Properly licensed, all GPU profiles are present as shown below.
UEFI Not Supported:
XenServer 6.5 does not support a UEFI BIOS. The corresponding excerpt from the 6.5 release notes is below (http://support.citrix.com/servlet/KbServlet/download/38334-102-714582/XenServer-6.5.0-releasenotes.pdf)
“UEFI boot is currently not supported in XenServer. Customers should ensure that their XenServer hosts are configured to boot in Legacy BIOS mode. Consult your hardware vendor for detailed instructions.”
HP’s compatibility matrix for XenServer confirms the same below. http://www.hp.com/go/citrixcert
The two screenshots below show the change from EUFI to Legacy BIOS Mode in the DL380 Gen 9.
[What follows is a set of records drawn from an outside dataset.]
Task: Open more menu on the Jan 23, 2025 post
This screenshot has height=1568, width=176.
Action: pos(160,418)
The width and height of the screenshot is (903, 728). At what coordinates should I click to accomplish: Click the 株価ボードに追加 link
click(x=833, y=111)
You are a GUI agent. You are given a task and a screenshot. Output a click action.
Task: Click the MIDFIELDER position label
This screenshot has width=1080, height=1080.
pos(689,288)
Power Settings in XenServer 6.5:
Take note of the following article that details changes in CPU management by XenServer 6.5. http://support.citrix.com/article/CTX200390 In 6.2, the wisdom for high performance graphics was to set the XenServer frequency governor to performance mode which will keep the p-states (performance states) of the CPU in the BIOS at zero, which is the highest, or most active level. Given that some BIOS’s don’t have an option to let the OS (XenServer) control the p-states, I normally also set the CPUs to high-performance mode via the BIOS. The idea behind keeping the p-states high is that the CPU is driving graphics commands to the GPU. Therefore, you don’t want a lag while the CPU ramps up its p-state or also comes out of a c-state (sleep state).
In 6.5, the frequency governor is set to performance mode by default. Therefore you no longer need to modify this at the command line.
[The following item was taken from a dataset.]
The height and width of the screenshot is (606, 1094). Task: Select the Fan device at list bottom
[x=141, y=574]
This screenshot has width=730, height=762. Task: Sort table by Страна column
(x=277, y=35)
In XenServer 6.5, by default, all available C-states are used regardless of the BIOS settings. This behavior can be changed at the command line should you want it to behave like XenServer 6.2. Doing so could allow you to set the c-states to zero for workloads that require low-latency wake-ups.
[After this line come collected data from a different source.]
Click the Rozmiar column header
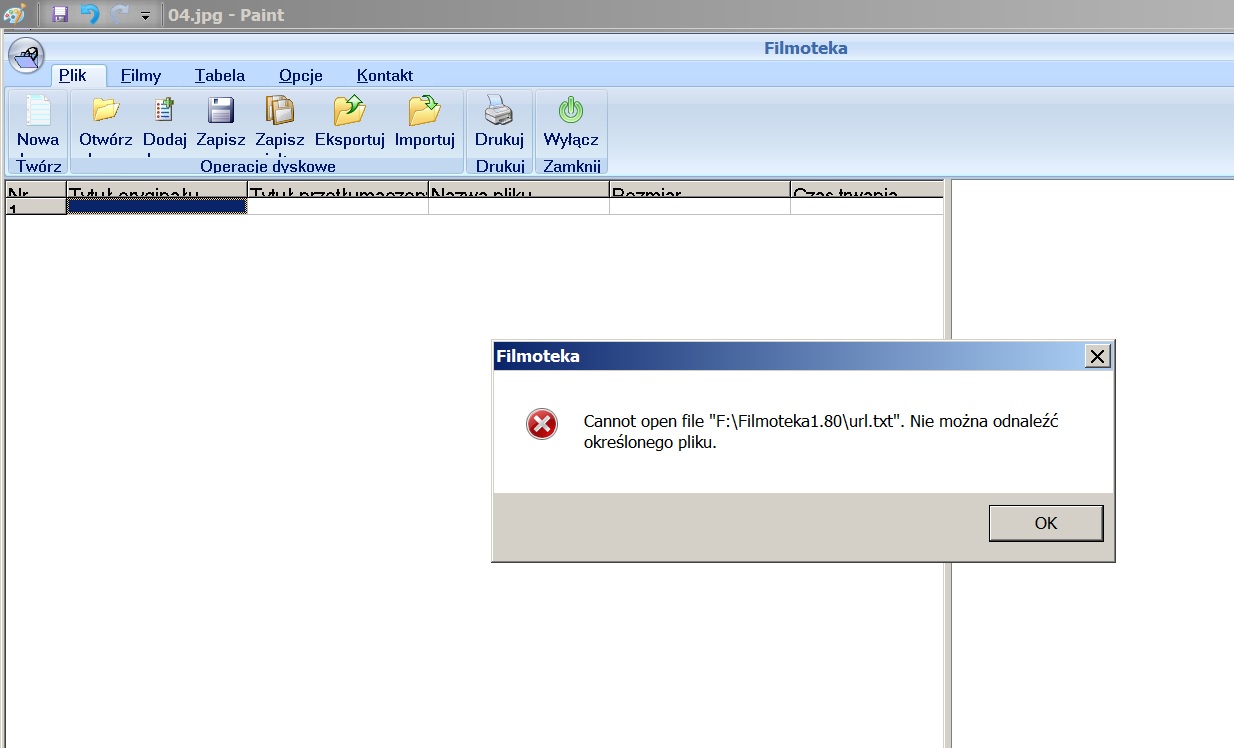This screenshot has width=1234, height=748. tap(699, 190)
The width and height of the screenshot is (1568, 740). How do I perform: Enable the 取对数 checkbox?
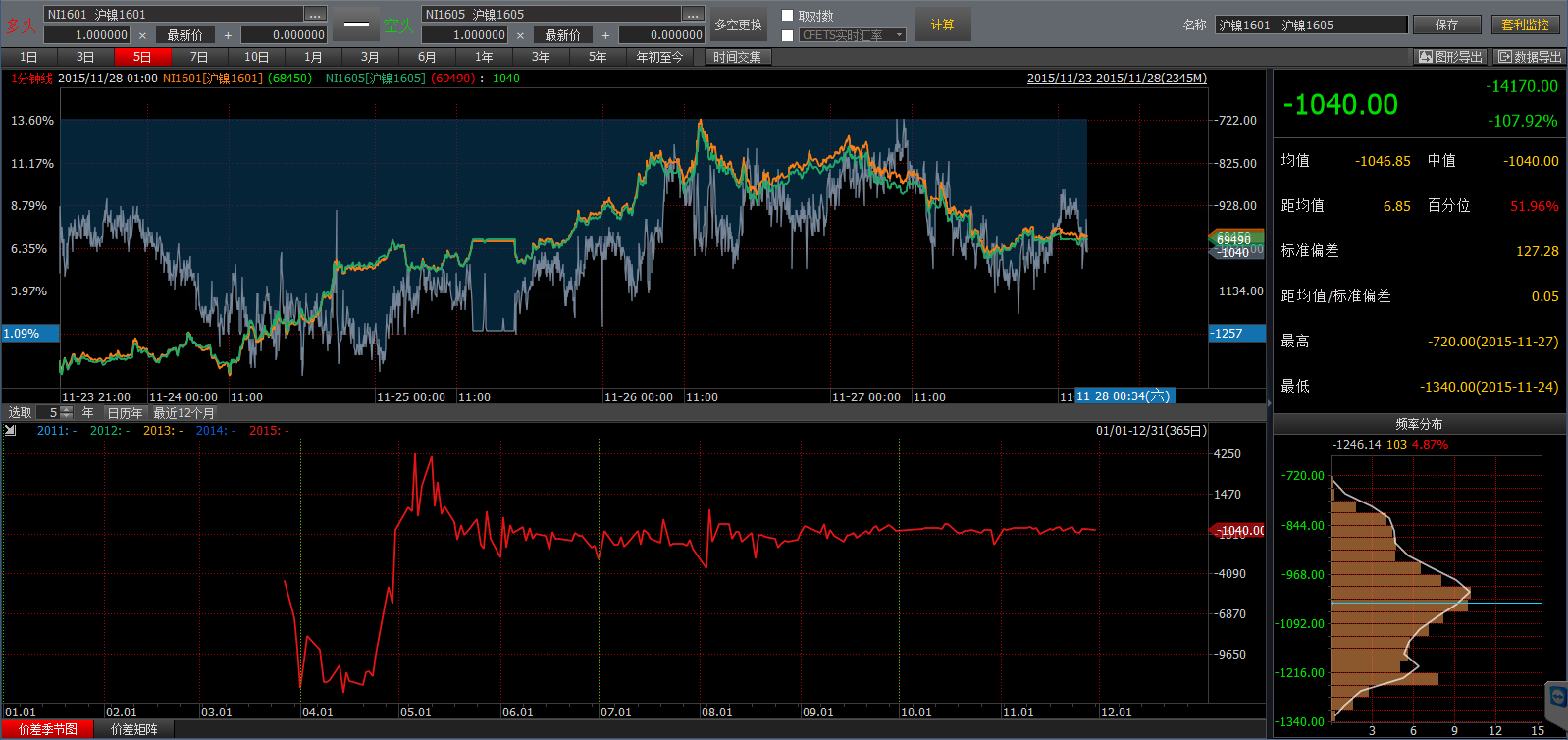click(x=787, y=16)
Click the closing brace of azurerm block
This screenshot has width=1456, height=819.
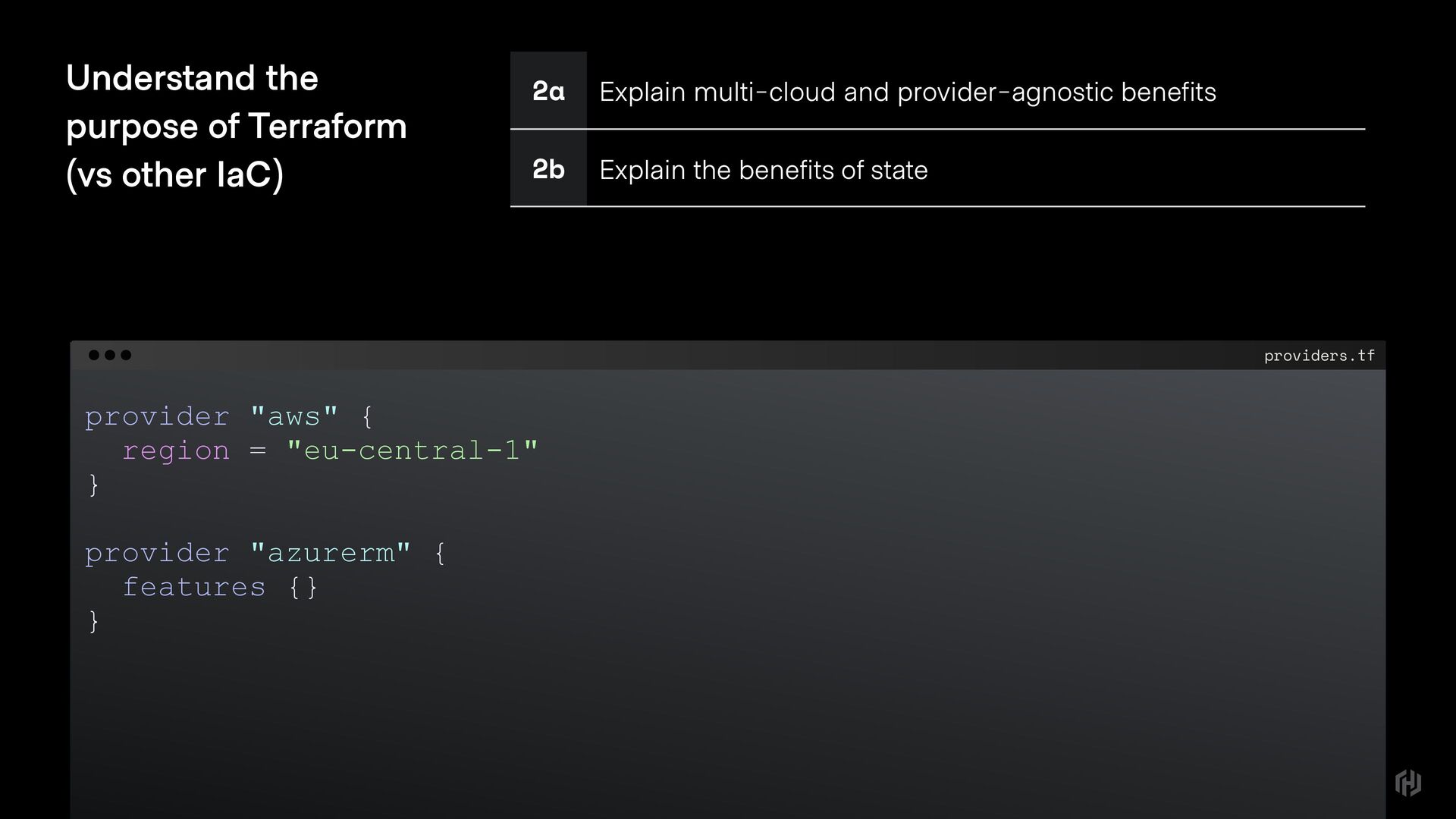(94, 621)
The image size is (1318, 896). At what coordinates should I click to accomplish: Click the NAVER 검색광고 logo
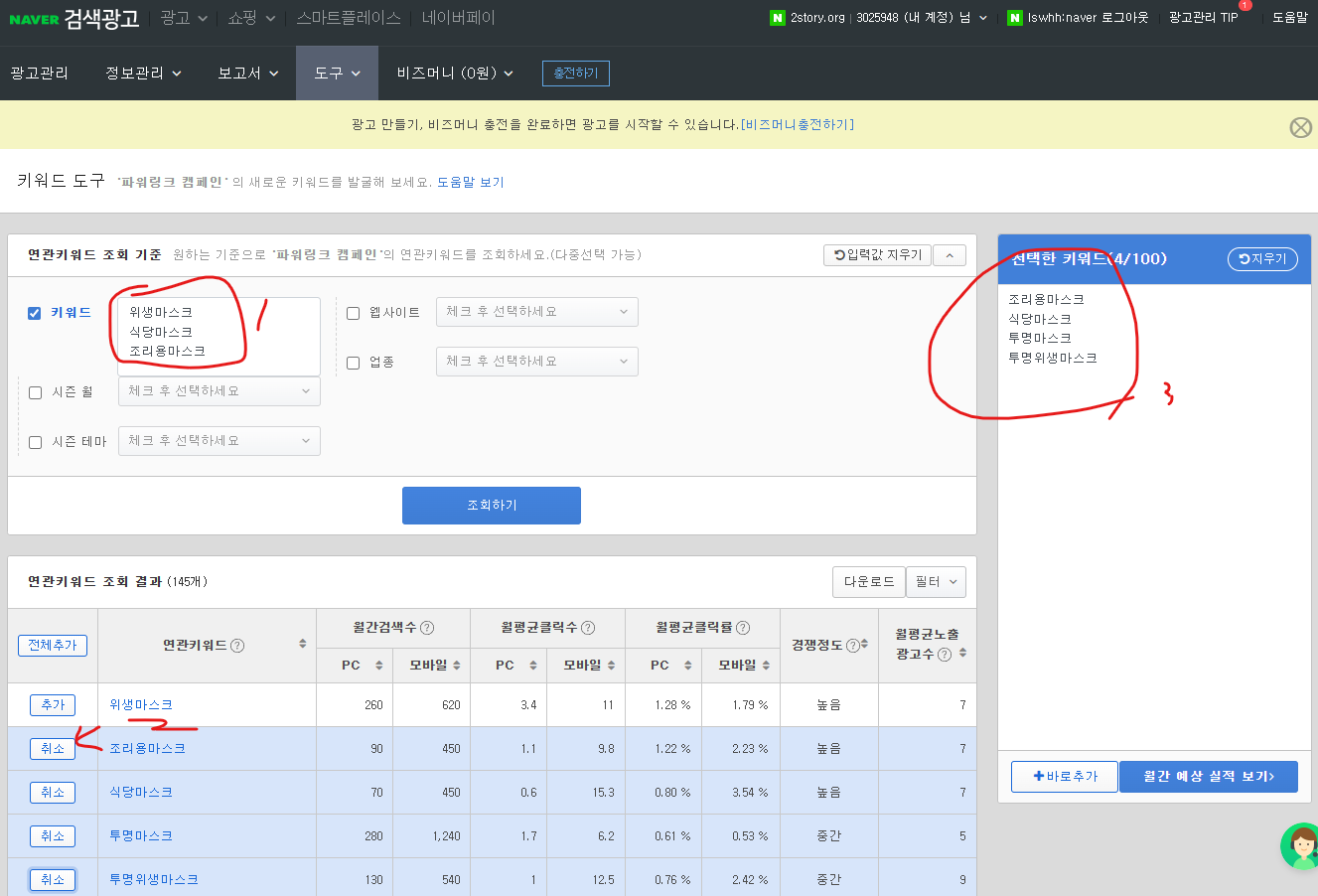pyautogui.click(x=72, y=20)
This document also advises on Intel TurboBoost options. TurboBoost reaches its highest frequencies if some cores are inactive. Therefore, TurboBoost is much less likely to reach its highest frequencies if all the cores are active. In other words, c-states should be enabled if you want TurboBoost to function at its highest levels. The higher the c-state number, the deeper the sleep level, and the longer it takes to return to an active state. You will need to decide the right balance of performance, power savings, and processor longevity. Do you want consistent high-performance and no wake-up lag (c-states at zero) or do you want the ability to burst to high CPU frequencies (TurboBoost)? I welcome the posting of any real-world metrics comparing performance for differences in c-state level. I recommend taking a close look at this document to make the right choice for your environment!
Above 4G Decoding:
In XenServer 6.2, vGPU required that “Above 4G Decoding” or “PCI Express 64-Bit BAR Support” be disabled. This was due to the limitations of the 32bit Dom0. 6.5’s 64bit Dom0 allows you to leave this setting enabled. This setting will allow the connection of more PCI devices. A screenshot of this setting on the DL380 Gen 9 is below.
VDA Patch:
For virtual desktops running on XenServer 6.5 with the corresponding Version 340.57, 341.08 of NVIDIA GRID, the hotfix for the virtual desktop OS’s should be applied.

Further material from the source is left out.